Mr. Fred Rouse was lynched on Sunday, December 11, 1921, at the corner of NE 12th Street and Samuels Avenue in Fort Worth, TX. Tarrant County Coalition for Peace and Justice (TCCPJ) has initiated a project to transform the site into The Mr. Fred Rouse Memorial.
The Rainwater Charitable Foundation (Fort Worth) awarded TCCPJ a grant in January 2021 to purchase the site and to begin the planning stages for the memorial.
TCCPJ’s goal is to reclaim this historical site of trauma and use the site as a foundation for community healing and memorialization.
An Equal Justice Initiative (EJI) historical marker memorializing the lynching of Mr. Rouse will be installed at the memorial site, as part of EJI’s Community Remembrance Project. EJI is a national movement based in Montgomery, AL that collaborates with U.S. communities to memorialize victims of racial violence and foster meaningful dialogue about race and justice.
The committee overseeing the planning and design for the memorial is made up of TCCPJ board members, historians, educators, and professionals from the architecture, engineering, and construction industries.
Members of Mr. Fred Rouse’s family are involved in the visioning plans for the memorial and are central to the development of the memorial through all stages of planning and installation.
Dr. Diane Jones Allen is Professor and Program Director for Landscape Architecture in the College of Architecture, Planning, and Public Affairs at the University of Texas at Arlington. She has earned numerous national awards for her firm’s work and was named a Fellow by the American Society of Landscape Architecture. She holds a BFA in Fine Arts from Washington University, St. Louis, Missouri; an MLA in Landscape Architecture from the University of California Berkeley; and a PhD in Engineering – Transportation Engineering from Morgan State University, Baltimore, Maryland.
Dr. Austin Allen is an Associate Professor of Practice in the School of Architecture in the College of Architecture, Planning and Public Policy at the University of Texas Arlington. He was an Associate Professor in Landscape Architecture at Louisiana State University and Department Chair as well at the University of Colorado Denver. Allen is a filmmaker and served as an Associate Professor of Film and Communication, Cleveland State University. Dr. Allen holds a PhD and MA from Ohio University and a BA in Landscape Architecture, University of California, Berkeley, and was named a College of Environment + Design Distinguished Alumni in 2017.
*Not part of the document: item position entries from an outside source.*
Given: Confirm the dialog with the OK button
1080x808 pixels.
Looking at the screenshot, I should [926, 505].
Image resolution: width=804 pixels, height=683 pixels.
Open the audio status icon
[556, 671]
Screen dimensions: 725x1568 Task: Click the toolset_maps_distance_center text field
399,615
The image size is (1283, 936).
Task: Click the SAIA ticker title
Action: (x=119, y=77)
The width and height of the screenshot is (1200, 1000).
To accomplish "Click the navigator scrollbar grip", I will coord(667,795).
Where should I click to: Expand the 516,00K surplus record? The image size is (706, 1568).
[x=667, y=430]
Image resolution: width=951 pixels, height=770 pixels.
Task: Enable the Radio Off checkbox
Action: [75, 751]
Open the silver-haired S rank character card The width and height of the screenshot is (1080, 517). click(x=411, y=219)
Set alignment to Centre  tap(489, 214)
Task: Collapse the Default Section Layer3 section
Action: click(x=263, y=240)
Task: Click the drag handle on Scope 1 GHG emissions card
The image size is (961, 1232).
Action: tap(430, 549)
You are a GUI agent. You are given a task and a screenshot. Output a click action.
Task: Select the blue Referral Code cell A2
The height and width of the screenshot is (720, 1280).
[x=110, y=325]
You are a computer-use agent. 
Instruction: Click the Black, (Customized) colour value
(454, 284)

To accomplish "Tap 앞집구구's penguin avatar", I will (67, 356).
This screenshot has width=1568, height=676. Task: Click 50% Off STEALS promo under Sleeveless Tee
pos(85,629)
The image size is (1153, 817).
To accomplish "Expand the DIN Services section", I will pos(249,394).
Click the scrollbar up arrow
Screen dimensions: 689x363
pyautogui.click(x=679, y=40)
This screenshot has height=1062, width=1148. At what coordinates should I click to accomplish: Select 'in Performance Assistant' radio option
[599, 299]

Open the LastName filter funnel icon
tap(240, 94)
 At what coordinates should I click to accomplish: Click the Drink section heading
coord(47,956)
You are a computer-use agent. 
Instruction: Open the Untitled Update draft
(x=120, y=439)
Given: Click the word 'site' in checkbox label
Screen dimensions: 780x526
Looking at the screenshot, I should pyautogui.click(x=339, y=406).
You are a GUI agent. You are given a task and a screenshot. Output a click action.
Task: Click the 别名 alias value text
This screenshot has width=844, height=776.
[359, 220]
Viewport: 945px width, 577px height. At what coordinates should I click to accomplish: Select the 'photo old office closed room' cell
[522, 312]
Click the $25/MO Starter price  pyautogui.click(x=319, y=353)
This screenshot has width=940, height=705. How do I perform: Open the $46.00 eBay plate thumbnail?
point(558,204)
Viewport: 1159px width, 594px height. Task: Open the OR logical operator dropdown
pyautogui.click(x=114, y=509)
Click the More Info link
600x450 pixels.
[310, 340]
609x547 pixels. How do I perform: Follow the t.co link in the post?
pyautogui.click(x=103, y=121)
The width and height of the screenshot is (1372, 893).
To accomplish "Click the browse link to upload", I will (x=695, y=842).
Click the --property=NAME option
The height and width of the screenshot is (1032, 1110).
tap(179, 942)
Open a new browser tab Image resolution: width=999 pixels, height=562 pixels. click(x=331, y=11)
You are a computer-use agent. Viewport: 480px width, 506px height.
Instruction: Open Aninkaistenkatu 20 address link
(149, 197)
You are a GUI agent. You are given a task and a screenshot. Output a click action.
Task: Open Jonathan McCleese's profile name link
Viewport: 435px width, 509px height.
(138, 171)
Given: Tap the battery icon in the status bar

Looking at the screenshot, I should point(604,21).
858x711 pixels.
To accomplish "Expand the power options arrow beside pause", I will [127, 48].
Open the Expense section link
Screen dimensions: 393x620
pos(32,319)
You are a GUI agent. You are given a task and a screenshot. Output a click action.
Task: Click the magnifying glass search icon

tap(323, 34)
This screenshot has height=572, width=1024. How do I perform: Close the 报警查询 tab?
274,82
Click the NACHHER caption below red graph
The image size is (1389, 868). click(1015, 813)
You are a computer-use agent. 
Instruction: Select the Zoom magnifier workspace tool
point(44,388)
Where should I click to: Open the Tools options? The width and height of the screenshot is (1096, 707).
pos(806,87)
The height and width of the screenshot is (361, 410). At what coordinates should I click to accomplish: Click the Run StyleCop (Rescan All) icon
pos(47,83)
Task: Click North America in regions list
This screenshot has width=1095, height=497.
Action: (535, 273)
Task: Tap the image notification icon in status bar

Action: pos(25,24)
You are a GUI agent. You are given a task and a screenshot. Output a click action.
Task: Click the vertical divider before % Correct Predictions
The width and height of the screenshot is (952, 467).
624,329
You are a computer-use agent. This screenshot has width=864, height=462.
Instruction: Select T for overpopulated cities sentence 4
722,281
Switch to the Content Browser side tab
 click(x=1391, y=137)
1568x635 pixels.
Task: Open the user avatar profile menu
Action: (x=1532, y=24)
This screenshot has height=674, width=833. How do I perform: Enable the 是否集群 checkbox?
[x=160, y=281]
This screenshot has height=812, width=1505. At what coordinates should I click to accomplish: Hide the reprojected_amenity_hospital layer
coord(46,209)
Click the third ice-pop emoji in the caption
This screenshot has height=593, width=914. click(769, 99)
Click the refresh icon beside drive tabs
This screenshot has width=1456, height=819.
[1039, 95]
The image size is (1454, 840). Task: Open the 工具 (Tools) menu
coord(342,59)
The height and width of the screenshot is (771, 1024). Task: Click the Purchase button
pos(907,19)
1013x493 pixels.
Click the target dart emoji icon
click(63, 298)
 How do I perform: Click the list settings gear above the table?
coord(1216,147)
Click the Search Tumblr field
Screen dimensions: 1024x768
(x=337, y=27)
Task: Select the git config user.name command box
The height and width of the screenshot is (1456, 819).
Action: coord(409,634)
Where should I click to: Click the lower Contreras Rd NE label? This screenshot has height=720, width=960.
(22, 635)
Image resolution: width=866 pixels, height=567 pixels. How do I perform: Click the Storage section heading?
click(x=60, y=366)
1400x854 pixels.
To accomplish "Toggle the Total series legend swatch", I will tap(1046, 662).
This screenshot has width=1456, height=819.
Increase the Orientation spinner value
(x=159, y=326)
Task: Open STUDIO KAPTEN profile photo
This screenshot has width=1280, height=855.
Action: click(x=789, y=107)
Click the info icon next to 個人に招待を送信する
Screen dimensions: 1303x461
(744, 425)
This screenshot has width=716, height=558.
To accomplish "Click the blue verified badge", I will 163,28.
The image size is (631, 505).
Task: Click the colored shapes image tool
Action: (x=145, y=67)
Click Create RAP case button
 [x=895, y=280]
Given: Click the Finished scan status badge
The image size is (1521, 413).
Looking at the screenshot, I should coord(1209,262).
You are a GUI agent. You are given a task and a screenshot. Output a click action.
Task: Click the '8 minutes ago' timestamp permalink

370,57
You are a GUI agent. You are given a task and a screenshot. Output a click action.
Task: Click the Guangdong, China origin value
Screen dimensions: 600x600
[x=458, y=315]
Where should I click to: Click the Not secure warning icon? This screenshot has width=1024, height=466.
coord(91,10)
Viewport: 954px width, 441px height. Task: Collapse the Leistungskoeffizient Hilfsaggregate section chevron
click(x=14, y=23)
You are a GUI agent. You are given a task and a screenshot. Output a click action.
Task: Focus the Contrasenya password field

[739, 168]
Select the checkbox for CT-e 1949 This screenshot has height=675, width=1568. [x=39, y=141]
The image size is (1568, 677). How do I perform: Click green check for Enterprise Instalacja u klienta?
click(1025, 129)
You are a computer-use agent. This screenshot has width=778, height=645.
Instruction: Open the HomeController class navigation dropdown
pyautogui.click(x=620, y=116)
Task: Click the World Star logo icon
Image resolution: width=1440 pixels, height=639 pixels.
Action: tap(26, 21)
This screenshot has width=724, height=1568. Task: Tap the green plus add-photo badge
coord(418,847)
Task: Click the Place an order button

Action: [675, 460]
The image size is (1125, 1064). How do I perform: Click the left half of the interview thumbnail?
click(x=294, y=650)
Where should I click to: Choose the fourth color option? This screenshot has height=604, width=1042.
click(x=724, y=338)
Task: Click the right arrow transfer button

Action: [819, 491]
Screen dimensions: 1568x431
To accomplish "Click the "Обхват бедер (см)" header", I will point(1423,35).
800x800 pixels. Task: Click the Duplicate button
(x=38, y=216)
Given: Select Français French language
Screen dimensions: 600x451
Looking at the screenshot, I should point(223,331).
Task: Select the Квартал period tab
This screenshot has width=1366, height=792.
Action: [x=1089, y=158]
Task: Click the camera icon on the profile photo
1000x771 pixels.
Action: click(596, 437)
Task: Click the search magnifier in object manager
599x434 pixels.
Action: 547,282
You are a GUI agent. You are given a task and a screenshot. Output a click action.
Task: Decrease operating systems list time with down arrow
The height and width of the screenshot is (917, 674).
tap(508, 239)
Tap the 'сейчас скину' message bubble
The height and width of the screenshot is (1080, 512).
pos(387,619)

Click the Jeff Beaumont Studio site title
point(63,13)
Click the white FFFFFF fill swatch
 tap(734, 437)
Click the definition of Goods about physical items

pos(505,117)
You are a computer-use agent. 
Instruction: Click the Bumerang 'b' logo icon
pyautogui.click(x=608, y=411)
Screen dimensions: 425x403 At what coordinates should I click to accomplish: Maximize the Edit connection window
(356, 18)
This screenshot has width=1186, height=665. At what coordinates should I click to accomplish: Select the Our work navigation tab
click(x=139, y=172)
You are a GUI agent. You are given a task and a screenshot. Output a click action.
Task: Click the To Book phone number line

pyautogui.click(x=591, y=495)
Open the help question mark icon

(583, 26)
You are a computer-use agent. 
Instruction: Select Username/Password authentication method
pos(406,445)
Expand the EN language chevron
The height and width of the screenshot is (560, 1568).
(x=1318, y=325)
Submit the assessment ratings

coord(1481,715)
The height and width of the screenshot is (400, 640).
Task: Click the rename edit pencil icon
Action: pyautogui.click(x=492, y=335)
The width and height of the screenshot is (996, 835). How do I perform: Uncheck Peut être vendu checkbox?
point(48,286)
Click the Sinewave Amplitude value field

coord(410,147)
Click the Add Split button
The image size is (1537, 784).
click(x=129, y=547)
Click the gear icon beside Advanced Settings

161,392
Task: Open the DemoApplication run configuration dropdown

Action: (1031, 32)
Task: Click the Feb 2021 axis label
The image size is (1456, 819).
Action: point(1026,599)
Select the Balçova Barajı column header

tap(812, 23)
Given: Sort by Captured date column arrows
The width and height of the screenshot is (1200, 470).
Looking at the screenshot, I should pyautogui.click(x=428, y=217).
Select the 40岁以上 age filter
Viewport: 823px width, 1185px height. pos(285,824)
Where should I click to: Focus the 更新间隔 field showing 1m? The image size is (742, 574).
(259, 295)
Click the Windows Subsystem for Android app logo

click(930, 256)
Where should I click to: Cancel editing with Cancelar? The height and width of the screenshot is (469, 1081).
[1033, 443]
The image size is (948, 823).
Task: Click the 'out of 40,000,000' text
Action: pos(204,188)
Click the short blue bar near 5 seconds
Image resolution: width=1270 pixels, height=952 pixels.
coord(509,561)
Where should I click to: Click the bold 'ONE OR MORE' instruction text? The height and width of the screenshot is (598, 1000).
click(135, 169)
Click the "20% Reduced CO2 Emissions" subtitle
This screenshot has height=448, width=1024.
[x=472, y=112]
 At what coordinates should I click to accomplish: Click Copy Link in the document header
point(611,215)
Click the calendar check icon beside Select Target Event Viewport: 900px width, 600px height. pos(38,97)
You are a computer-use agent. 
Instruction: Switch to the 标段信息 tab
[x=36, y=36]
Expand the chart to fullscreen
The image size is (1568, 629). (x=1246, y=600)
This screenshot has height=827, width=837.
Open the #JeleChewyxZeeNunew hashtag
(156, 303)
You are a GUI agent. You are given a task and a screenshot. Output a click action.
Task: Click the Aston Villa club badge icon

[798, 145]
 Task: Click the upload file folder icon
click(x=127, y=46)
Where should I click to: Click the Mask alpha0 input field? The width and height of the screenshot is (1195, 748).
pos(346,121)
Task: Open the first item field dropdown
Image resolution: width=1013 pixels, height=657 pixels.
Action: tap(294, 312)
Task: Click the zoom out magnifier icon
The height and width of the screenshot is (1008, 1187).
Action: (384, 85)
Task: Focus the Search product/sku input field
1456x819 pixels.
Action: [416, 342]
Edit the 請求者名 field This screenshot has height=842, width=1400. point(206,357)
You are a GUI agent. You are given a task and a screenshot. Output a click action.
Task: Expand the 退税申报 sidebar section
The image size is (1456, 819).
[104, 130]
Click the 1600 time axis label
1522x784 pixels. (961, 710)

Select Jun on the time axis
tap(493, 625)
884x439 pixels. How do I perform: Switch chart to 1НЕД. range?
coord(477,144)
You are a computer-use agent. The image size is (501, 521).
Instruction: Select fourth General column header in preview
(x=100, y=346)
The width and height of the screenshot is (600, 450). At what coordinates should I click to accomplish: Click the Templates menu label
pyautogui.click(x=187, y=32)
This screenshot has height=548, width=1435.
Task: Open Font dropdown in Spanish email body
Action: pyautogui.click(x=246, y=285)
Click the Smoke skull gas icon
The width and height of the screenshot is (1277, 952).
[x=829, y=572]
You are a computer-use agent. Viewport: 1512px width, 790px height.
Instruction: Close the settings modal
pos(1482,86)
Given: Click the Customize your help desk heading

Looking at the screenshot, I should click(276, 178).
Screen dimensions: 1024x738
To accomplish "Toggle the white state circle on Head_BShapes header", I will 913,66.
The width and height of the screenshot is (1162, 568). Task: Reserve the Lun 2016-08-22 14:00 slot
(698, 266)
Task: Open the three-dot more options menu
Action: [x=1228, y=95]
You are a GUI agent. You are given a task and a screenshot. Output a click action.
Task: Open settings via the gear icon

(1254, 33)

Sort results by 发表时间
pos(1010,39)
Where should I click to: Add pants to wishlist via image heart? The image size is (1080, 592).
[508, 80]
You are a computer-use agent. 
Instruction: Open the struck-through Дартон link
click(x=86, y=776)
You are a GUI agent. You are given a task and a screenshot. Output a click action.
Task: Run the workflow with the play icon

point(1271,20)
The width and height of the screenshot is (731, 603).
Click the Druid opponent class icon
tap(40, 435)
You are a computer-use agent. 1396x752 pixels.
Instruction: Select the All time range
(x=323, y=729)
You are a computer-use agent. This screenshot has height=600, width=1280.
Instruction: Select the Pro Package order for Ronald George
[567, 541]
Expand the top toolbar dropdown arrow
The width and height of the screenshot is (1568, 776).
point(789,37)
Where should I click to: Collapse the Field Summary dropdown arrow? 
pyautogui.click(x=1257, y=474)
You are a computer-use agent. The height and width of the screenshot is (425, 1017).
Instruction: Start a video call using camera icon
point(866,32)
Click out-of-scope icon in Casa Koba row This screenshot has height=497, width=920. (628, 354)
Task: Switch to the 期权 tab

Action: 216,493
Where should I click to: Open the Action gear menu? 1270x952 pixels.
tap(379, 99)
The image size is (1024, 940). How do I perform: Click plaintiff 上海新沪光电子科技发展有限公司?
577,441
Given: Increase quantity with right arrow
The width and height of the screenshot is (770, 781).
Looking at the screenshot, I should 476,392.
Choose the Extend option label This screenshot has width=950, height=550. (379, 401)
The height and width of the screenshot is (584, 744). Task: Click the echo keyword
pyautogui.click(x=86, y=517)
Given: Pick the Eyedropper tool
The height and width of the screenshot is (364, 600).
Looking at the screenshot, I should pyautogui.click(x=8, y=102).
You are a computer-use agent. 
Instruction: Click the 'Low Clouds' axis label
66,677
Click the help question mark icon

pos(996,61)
Public acknowledgment of mass violence is essential not only for the victims and survivors, but also for perpetrators and bystanders who suffer from trauma and damage related to their participation in systematic violence and dehumanization.
Many communities where lynchings took place have erected monuments recognizing the Civil War, the Confederacy, and white Southerners’ violent retaking of local power after Reconstruction. But very few monuments or memorials address the history and legacy of lynching, and most victims of lynching have never been publicly acknowledged.
We believe that understanding the era of racial terror is critical if we are to confront its legacies in the challenges that we currently face from mass incarceration, excessive punishment, unjustified police violence and the presumption of guilt and dangerousness that burdens many people of color.
In order to memorialize the African American victims of racial terror lynching the Equal Justice Initiative introduced their Community Remembrance Project. It encourages US communities to remember the victims of racial terror lynching that occurred in their counties. They do this by collecting soil from the site of the lynching, and by erecting a historical marker to remember the victim, whose life was taken in this brutal way.
The Soil Collection Ceremony for Mr. Fred Rouse was held on December 11, 2019, the 98thanniversary of his lynching and death.
More than 800 jars of soil from lynching sites across the country are now exhibited in the Legacy Museum which traces the history of enslaved black people in America from the horrors of slavery to the terrors of lynching, the humiliation of Jim Crow, and the current crisis of police violence against blacks.
Mr. Fred Rouse’s Jar is among them.
A few blocks from the museum, the National Memorial for Peace and Justice is one of the country’s first memorials to more than 4,000 lynching victims. The six-acre site contains 801 six-foot monuments constructed of corten steel to symbolize their brutal deaths, museum officials say.
The names of the victims are carved into the steel columns that dangle from beams, much like the lynched bodies of men, women and children dangled from trees.
Mr. Fred Rouse’s monument is among them.
In addition . . .
TCCPJ will hold a groundbreaking ceremony at The Mr. Fred Rouse Memorial at 1 pm on Saturday, December 11, the 100th year after the racial terror lynching of Mr. Fred Rouse. The ceremony will feature comments from TCCPJ leaders, members of the Mr. Fred Rouse family, and city and county leaders.